Cervical cancer chemo easier on black women: study

NEW YORK (Reuters Health) - Black women with advanced and recurrent cervical cancer tolerate “platinum-based” chemotherapy drugs better than do their white counterparts, according to a pooled data from three studies, researchers report.

Dr. Steven C. Plaxe of the University of California, San Diego and colleagues examined data on a total of 374 white and 125 black women who were treated with a variety of chemotherapy drug combinations that included cisplatin — a platinum-based drug commonly used to fight various cancers.

The researchers found that black women had significantly less moderate to severe neutropenia (63 percent) than did whites (82 percent). Neutropenia is a condition characterized by a drop in a particular type of infection-fighting white blood cell called the neutrophil that can occur with frequent chemotherapy.

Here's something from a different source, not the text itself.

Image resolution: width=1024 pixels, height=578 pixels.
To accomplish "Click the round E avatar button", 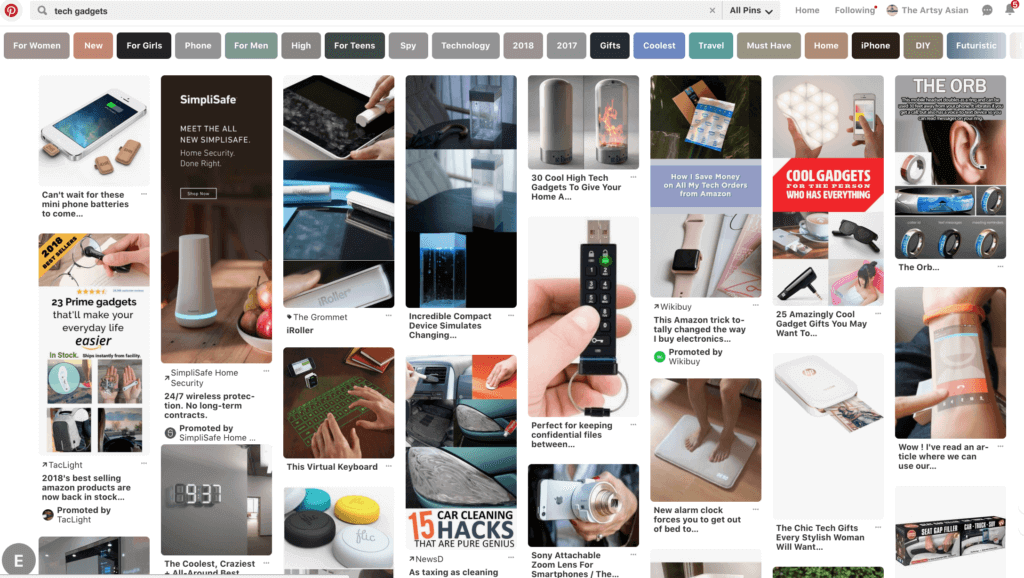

Two other chemotherapy-related side effects — leukopenia (an abnormally low white blood cell count) and thrombocytopenia (a reduction in blood clotting platelet cells) were also less common in black women than in white women.

Moreover, compared to white women, black women were not at increased risk of having their disease get worse or of dying from their disease, the study team reports in the American Journal of Obstetrics and Gynecology.

“Our results,” Plaxe told Reuters Health, “support efforts directed at encouraging enrollment of all eligible women, particularly minorities, into clinical research studies.”